There are many different kinds of technology in the NICU, including different types of infant ventilators, monitors, and supportive devices, this section will explain the main types of equipment you may see in the NICU.

Equipment to Help Preemies Breath

When preemies are born early their lungs are often not developed enough for them to breath by themselves. Some preemies with need help for a couple of days, others need the most advanced support from a ventilator for several weeks and still others need them for months.

Extra oxygen & oxygen masks

This equipment is used if your baby can breathe by him/herself but needs some extra oxygen. Extra oxygen can be delivered straight into an incubator or via an oxygen mask.

Nasal cannula

This device is also used to deliver supplemental oxygen to preemie babies. It is a plastic tube which fits behind the ears, and there are two prongs which are placed in the nostrils. The nasal cannula is connected to an oxygen tank, a portable oxygen generator, or a wall connection in a hospital via a flow metre, oxygen flows into the 2 prongs.

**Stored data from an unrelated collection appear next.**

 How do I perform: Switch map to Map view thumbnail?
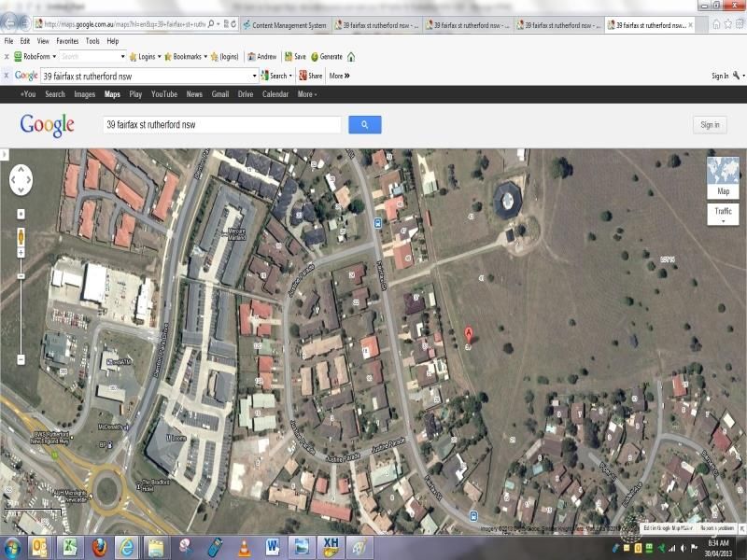click(723, 176)

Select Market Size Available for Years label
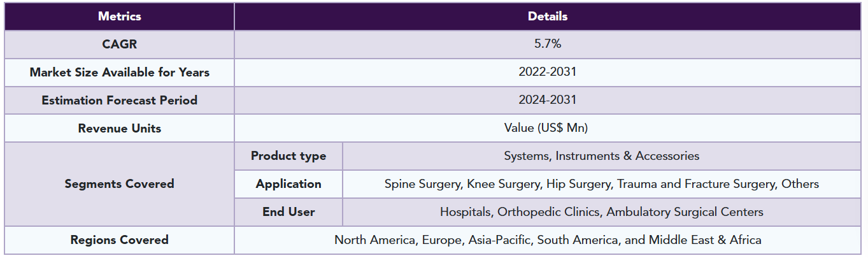tap(119, 73)
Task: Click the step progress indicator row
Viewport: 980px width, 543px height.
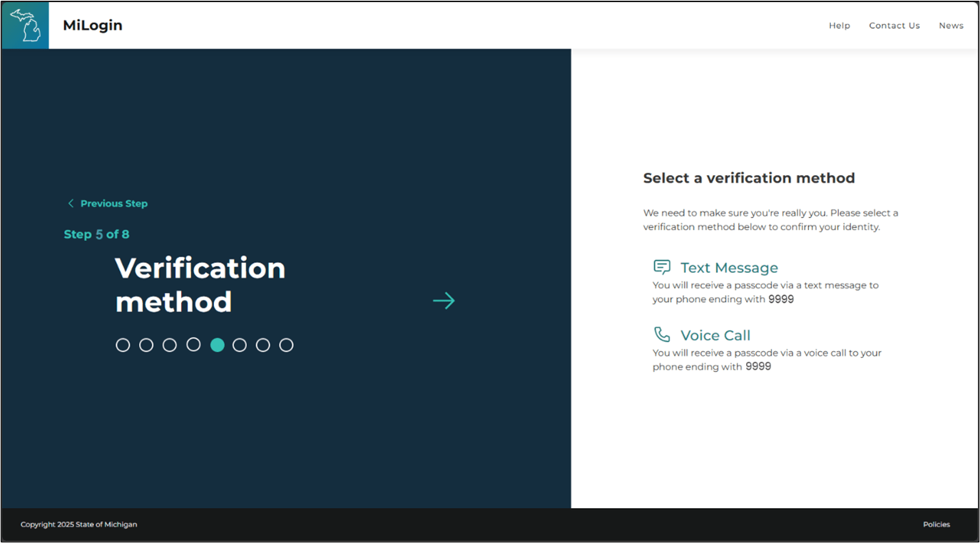Action: (x=205, y=344)
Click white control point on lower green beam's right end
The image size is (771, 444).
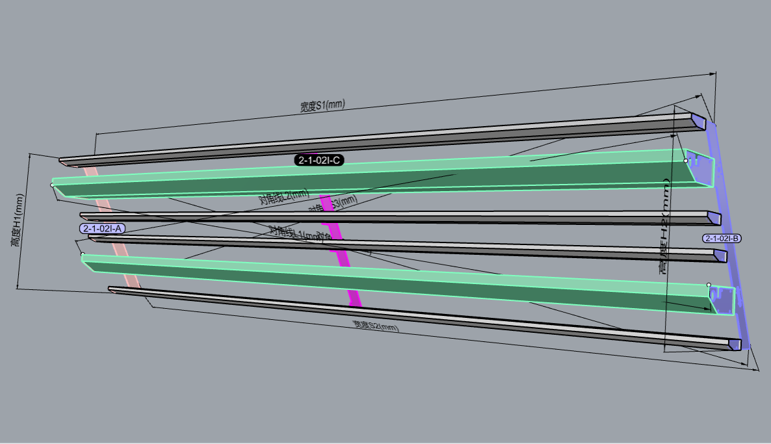[x=708, y=285]
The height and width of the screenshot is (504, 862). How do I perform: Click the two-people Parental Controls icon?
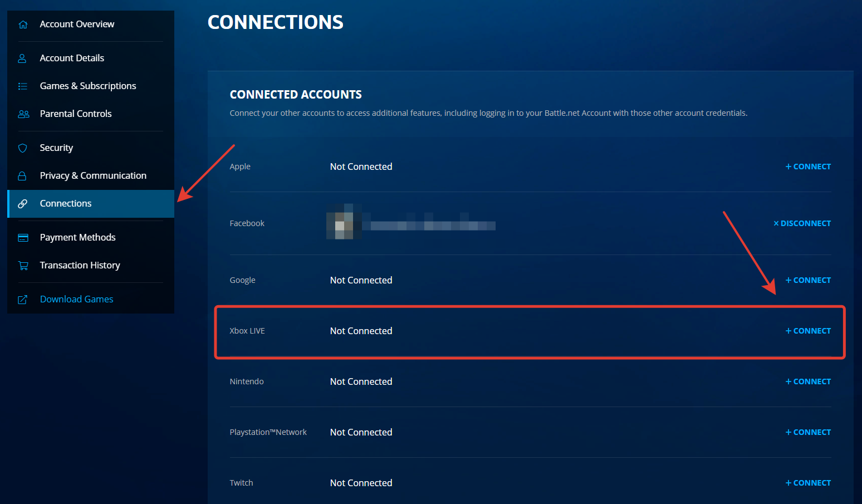pyautogui.click(x=23, y=114)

When preemie babies need long-term oxygen therapy the air and oxygen mixture is often passed through a humidifier first. The humidifier moistens and warms the gases.

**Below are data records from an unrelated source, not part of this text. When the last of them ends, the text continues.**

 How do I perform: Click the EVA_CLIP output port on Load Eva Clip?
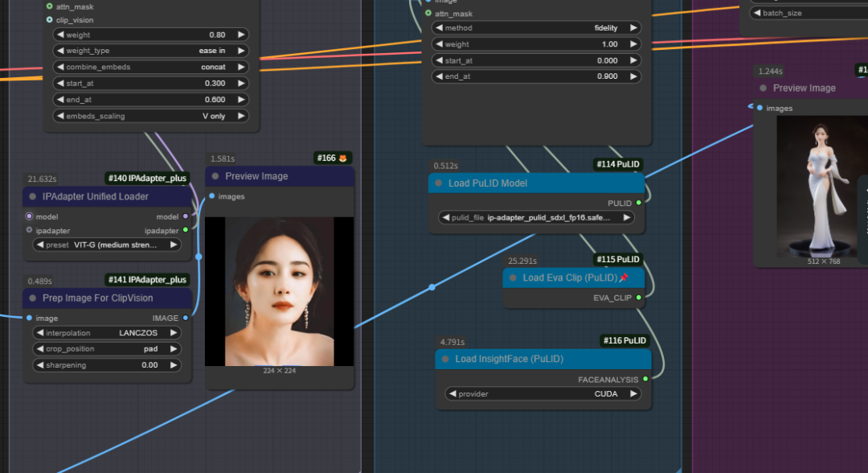(638, 298)
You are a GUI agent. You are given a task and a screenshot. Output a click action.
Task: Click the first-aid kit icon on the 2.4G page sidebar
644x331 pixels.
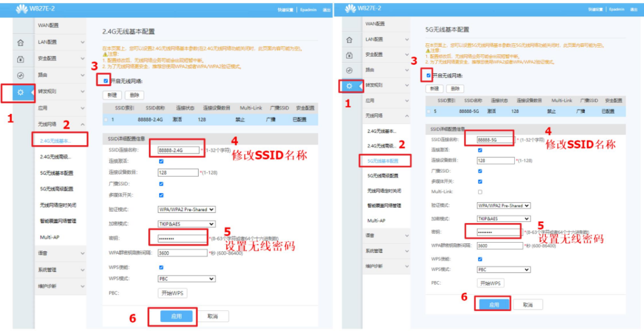coord(20,59)
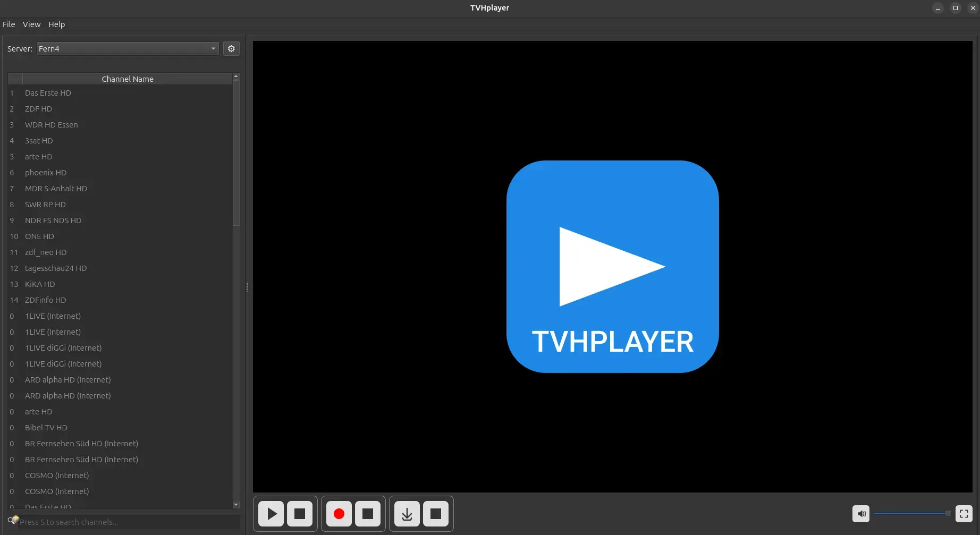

Continuous positive airway pressure (CPAP)

Is a treatment that delivers slightly pressurised air during the breathing cycle through a specially designed nasal mask or pillows. This keeps the windpipe open during sleep and prevents the episodes of blocked breathing in babies with apnoea and other respiratory problems. The mask does not breathe for your baby; the flow of air creates enough pressure when he/she inhales to keep his/her airway open.


A ventilator can help your baby breathe, or can breathe for them, if necessary. If a ventilator is needed your baby will be connected to the ventilator via an endotracheal tube, which is a plastic tube placed into the windpipe through the mouth or nose. A mixture of air and oxygen is blown down the endotracheal tube. There are a number of different types of ventilators, if your baby needs a specific ventilator that is not available at your hospital, he/she may be transferred to a hospital that does. There are 2 main types of ventilator, which are positive pressure ventilator and oscillatory ventilator or high-frequency ventilator.

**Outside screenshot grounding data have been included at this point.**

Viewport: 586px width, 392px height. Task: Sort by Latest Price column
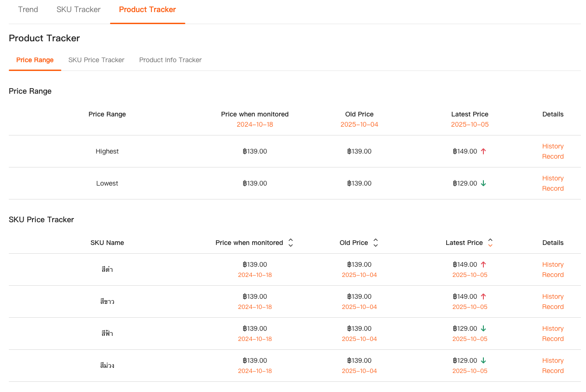(490, 243)
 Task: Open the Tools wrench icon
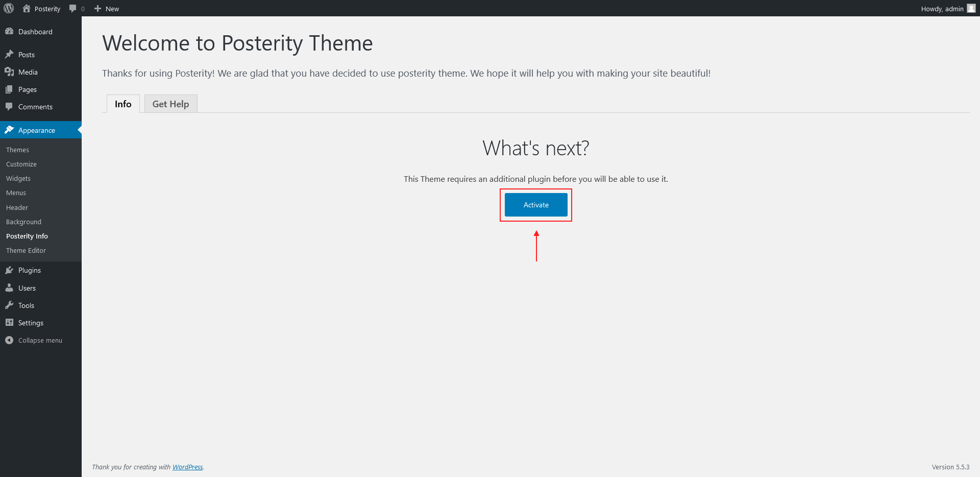click(x=9, y=305)
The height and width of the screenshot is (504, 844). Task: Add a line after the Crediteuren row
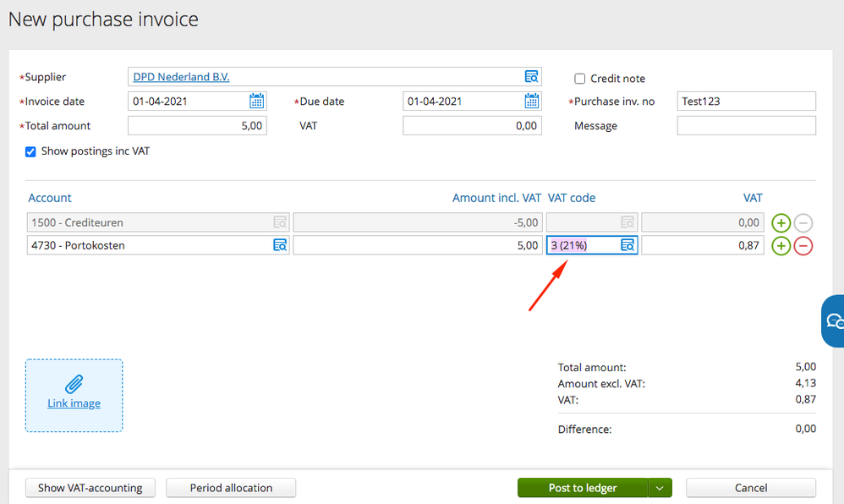point(781,223)
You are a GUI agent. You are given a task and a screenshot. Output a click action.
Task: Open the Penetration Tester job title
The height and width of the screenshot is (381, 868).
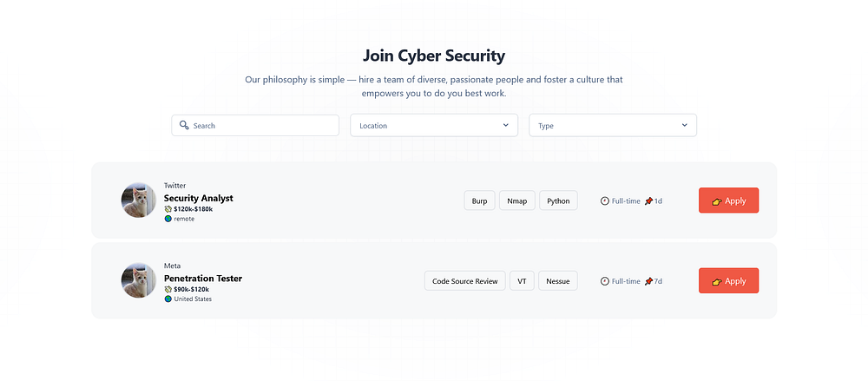click(x=203, y=279)
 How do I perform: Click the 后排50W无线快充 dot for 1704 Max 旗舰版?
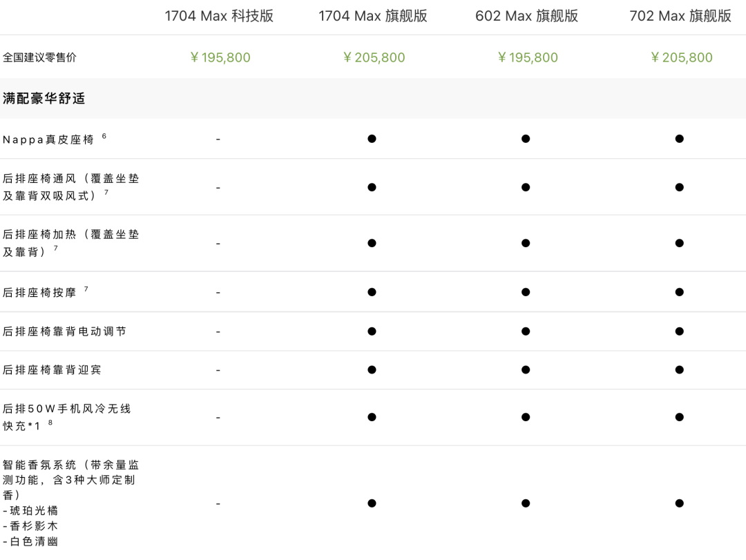372,417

Feeding tubes Nasogastric or Orogastric tubes Nutrition

The gastrointestinal system is immature in preterm infants, which means that these babies often have difficulty digesting food. It is important that preterm infants are provided with good sources of nutrition to help them develop and grow. Each preemie baby has unique nutrient needs which will be determined by a care provider. When a preterm infant is first born they may not be fed by mouth and so receive important nutrients through an IV line. Initially, premature infants often receive all of their nutrition through the IV, which means the nutrients enter the body through a blood vessel.


Once the baby has stabilised, he/she may start receiving nutrition from breast milk or formula. This time frame can vary depending on how unwell the baby is. Because premature babies are unable to feed directly from the breast or bottle until 32 to 34 weeks gestational age they may be fed by a thin, flexible tube. Feeding by a tube can be through the nose or mouth directly into the stomach, called nasogastric or orogastric tubes. A nasogastric tube is inserted through your baby’s nose, an orogastric tube through his/her mouth, down his/her throat and into the stomach. Feeds may start off quite small so as to prepare the babies immature system for digesting. Mother’s of preemies can pump their breast milk so that it can be fed to the baby through these tubes.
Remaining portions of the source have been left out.